Cover was hacked. How did DeFi become a hacker's ATM?

In the new week, also approaching the New Year 2021, I saw that Cover was hacked at night.

What happened is that the hacker created a fake coin with the same name as cover, and then conducted liquidity mining. We all know that liquidity mining generally has an LP TOKENS. The hacker then used this LP TOEKNS for pledge, thus withdrawing funds, which caused the market to collapse and the price of cover tokens to plummet.

The matter is not over yet. After the incident, the exchange urgently suspended withdrawals. The incident continued to ferment online, causing Cover's LP TOKENS to be close to collapse. The number of tokens issued by hackers was too large, about 40 trillion, so it can be basically judged that the losses caused by Cover this time are very large.

Cover was previously called safe, an insurance mining project. According to non-small records, Safe is an insurance mining project where users can stake tokens such as yNFT to redeem SAFE tokens. Yieldfarming introduces a new type of agriculture - insurance mining. The project aims to encourage farmers to purchase insurance for their staked assets and hold shares of yNFTs on the platform (allocated to them through yinsure.finance). In return, stakers will receive SAFE.

On November 1, safe was declared invalid and the new token was the cover protocol. This was a brand building process. Since then, cover has been the focus of defi.

Although both are decentralized insurance, Cover and NexusMutua are different. After NexusMutual users purchase a policy, they cannot transfer the policy to others. Cover, by introducing CLAIM and NONCLAIM tokens, allows users to trade the policies they purchase, improving the user's product experience. In this way, corresponding liquidity mining can also be built. In addition, NexusMutual also requires KYC certification for users, which Cover obviously does not require.

However, the exploitation of Cover's own contract vulnerability this time is a bit different from the last time NexusMutual. In NexusMutual, the founder's coins were stolen by hackers, and the NexusMutual smart contract was relatively safe. But this time, Cover's own insurance contract had a vulnerability, which was a bit embarrassing. In the evening, the hacker returned 4,350 Ethereum coins to Cover officials and left a sarcastic statement, which also made people worry about the security of smart contracts.

This year is the year of the DeFi explosion. Although the rise of DeFi has gone through more than three years since 2018, from the perspective of the security of smart contracts, it is actually a relatively long progress. However, it seems that this is far from enough, and the security of DeFi contracts still needs constant attention.

Defi currently has the following main features:

1. The operating status of the contract is open and transparent. No matter who operates it, it can be queried on the chain. It is not like a centralized exchange, where the data is opaque and people cannot see the market status clearly.

Although this has certain advantages, that is, the funds are open to the public, which is convenient for investors to study, but once a problem occurs, there is no way to cover it up. For example, when a centralized exchange is stolen, if the funds are not large, they will not disclose it at all. They will only disclose it when the amount of funds is large. Defi does not need anyone to disclose it. As long as someone pays attention, they will naturally discover it at the first time.

2. The contract code of general DeFi projects is also public

Because DeFi projects need to be transparent, if the code is not transparent, it will increase users' distrust. Therefore, generally speaking, project parties must make part or all of the contract code public so that they can be supervised.

However, for ordinary users, many people may not look at the code, but for peers or other hackers, this is a treasure trove, so they will carefully study the project code in order to find the corresponding loopholes or arbitrage methods, and then write the corresponding contracts to make profits.

It should be noted here that some of them are targeting contract arbitrage. Most people call such people defi scientists. Another part of them exploits code loopholes in defi and uses deceptive methods to make profits. We generally call them defi hackers.

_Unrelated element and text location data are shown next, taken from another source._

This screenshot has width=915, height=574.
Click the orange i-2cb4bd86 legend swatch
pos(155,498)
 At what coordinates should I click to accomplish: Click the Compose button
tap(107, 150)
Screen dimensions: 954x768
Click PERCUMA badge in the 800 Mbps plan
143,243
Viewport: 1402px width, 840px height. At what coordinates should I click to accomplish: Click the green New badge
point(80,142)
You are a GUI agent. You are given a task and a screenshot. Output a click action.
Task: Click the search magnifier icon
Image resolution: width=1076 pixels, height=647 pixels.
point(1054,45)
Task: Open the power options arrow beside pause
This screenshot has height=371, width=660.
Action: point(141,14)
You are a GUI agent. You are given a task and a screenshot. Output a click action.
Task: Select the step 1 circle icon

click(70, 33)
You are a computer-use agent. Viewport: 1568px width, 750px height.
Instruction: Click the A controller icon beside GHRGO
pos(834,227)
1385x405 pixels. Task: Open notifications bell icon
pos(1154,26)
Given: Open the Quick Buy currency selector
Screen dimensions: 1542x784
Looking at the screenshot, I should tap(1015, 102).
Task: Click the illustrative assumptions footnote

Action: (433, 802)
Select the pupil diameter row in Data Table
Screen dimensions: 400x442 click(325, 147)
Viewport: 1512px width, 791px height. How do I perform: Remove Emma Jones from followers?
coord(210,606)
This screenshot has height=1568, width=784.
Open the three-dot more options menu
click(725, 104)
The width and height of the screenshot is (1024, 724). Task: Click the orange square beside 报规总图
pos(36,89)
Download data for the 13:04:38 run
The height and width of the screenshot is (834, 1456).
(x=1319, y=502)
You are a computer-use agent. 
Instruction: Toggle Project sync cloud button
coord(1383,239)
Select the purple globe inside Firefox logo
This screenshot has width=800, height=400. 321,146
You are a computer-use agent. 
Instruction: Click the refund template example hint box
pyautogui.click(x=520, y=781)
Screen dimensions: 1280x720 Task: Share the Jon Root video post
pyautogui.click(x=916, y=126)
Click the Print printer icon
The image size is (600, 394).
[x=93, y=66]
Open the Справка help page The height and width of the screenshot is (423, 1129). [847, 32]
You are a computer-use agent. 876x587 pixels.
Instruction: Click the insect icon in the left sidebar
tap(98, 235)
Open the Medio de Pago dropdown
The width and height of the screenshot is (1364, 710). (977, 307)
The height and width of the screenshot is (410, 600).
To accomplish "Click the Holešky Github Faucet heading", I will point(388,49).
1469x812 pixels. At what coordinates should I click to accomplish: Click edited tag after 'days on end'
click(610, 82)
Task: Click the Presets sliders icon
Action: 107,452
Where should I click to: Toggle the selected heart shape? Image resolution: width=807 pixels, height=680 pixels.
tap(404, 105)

This is similar to the early Linux operating system. Linux is an open source system. After being continuously updated and maintained by a group of open source enthusiasts around the world, it is still not safe today. It can only be said that the system on Linux is highly customizable. Different users have different settings and corresponding strategies to deal with hacker behavior. The security of Linux is relatively good now, which is the result of long-term continuous iteration. Ethereum smart contract EVM is still relatively new, so it naturally takes a certain amount of time to "evolve".

=In fact, no matter what it is, as long as there is capital and transparency is high, such a situation will occur. Defi is constantly being hacked. In fact, this is a stage that must be experienced in the current development. Defi is still in an immature period. This period cannot be skipped by any method. The main reason is that this part cannot adopt the experience of predecessors to learn from, so it can only take one step at a time. In this way, there will naturally be more problems in Defi, but from a long-term perspective, this will be beneficial to the future development and maturity of Defi.